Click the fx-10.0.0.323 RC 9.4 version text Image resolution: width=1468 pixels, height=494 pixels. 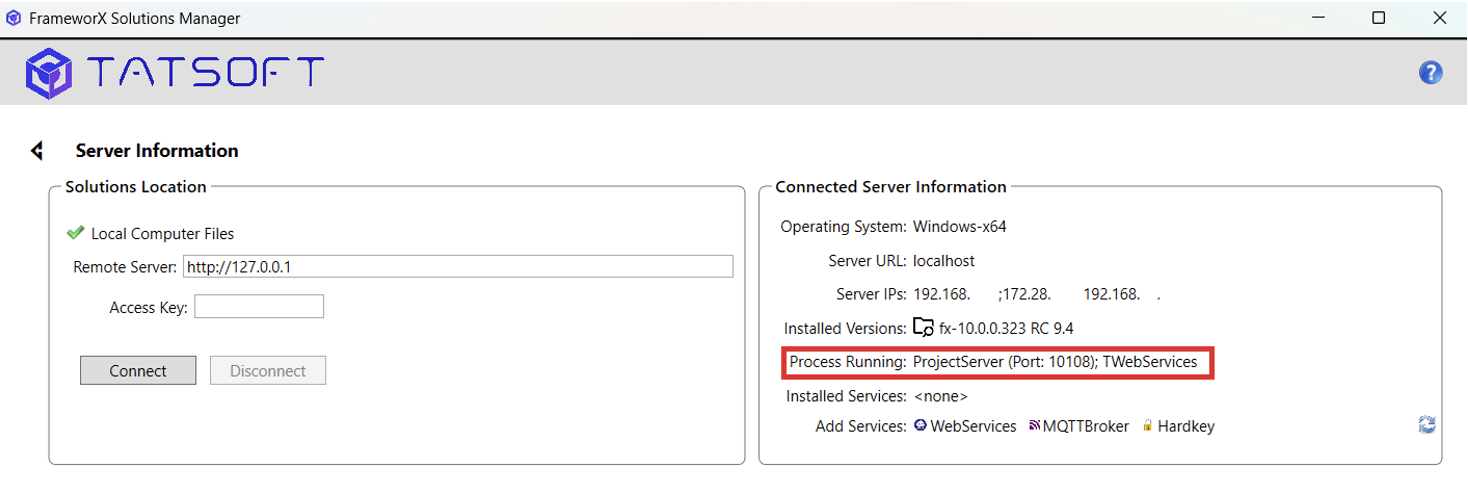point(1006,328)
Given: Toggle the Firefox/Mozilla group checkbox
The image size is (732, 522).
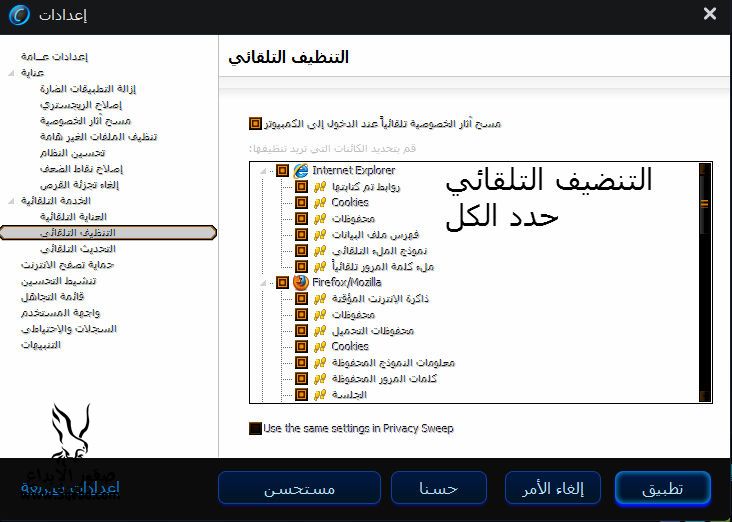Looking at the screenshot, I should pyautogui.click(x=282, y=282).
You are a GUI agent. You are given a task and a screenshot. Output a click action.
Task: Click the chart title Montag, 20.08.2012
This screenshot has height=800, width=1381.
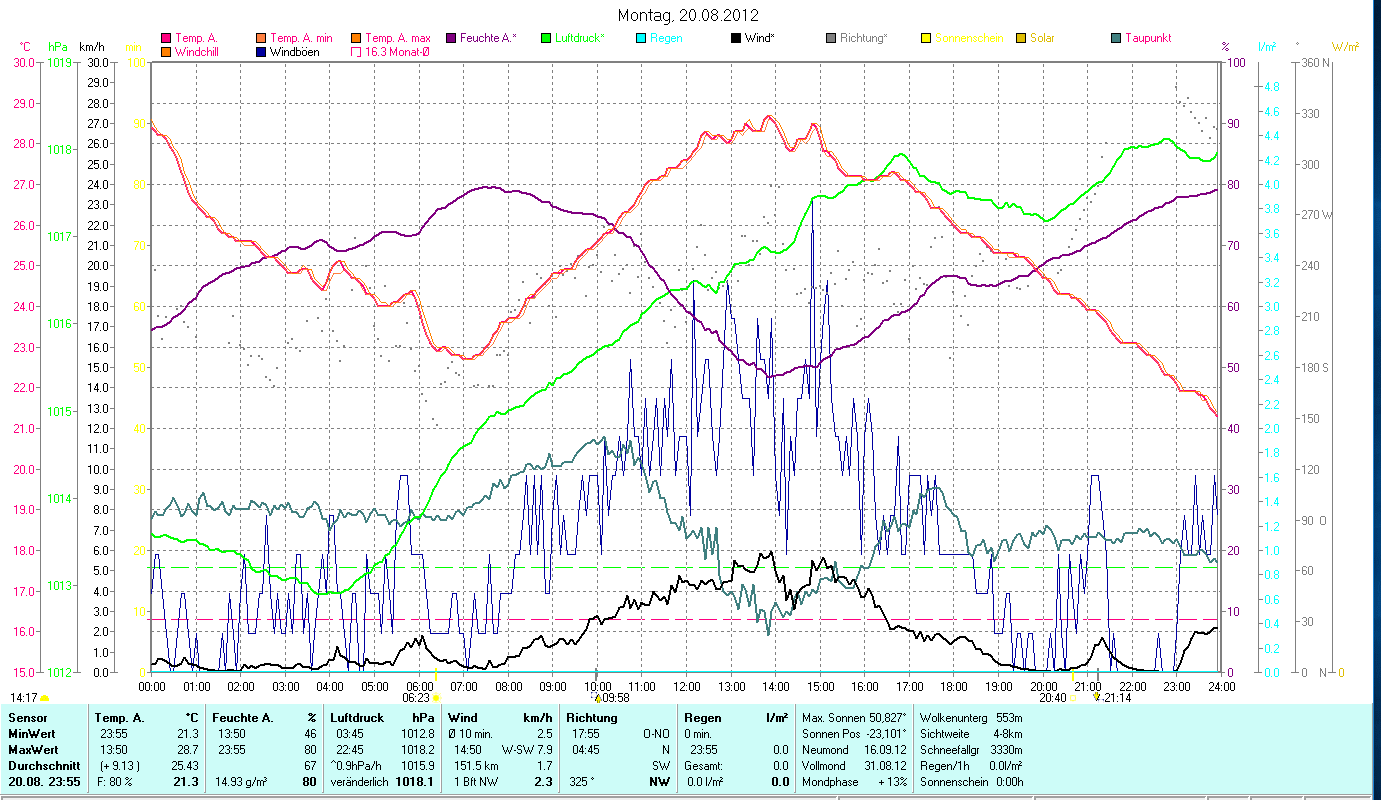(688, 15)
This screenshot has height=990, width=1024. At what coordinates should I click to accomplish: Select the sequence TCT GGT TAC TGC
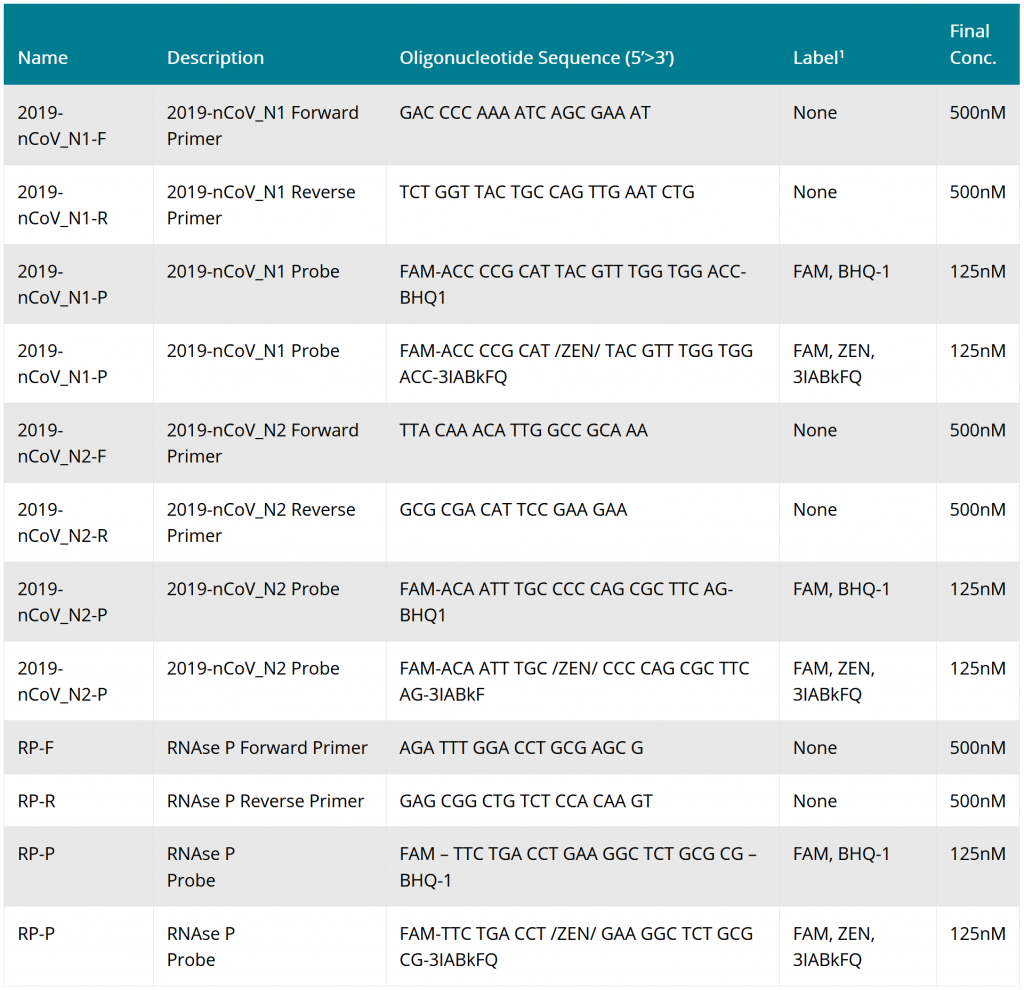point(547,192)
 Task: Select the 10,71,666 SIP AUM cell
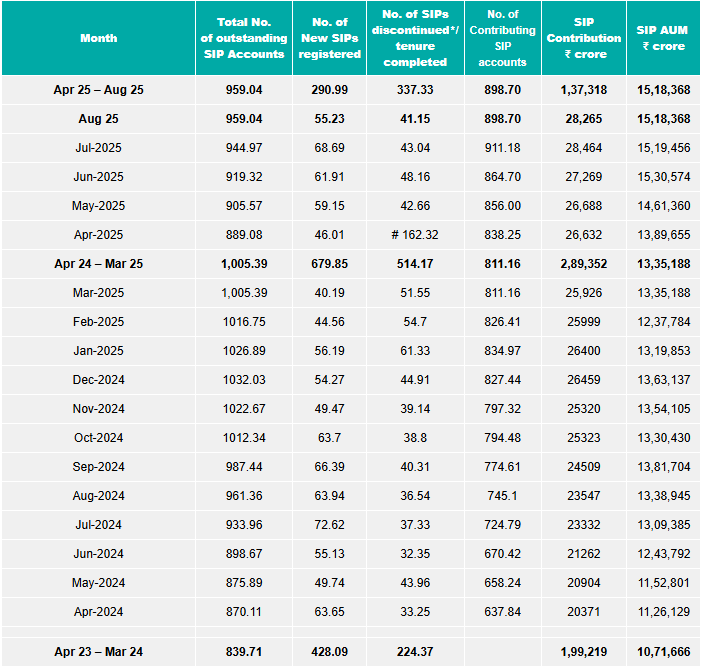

........

• [WHAT IS EXPECTED] Give again, exactly as written, the lines from the one with "Task: Click the" through the last line of the entries above, but skip the pictures.

• [WORKED SOLUTION]
Task: Click the chart title Montag, 20.08.2012
This screenshot has height=800, width=1381.
(688, 15)
This screenshot has height=990, width=1024. At what coordinates should I click to accomplish: Select the sequence TCT GGT TAC TGC
point(547,192)
 Task: Select the 10,71,666 SIP AUM cell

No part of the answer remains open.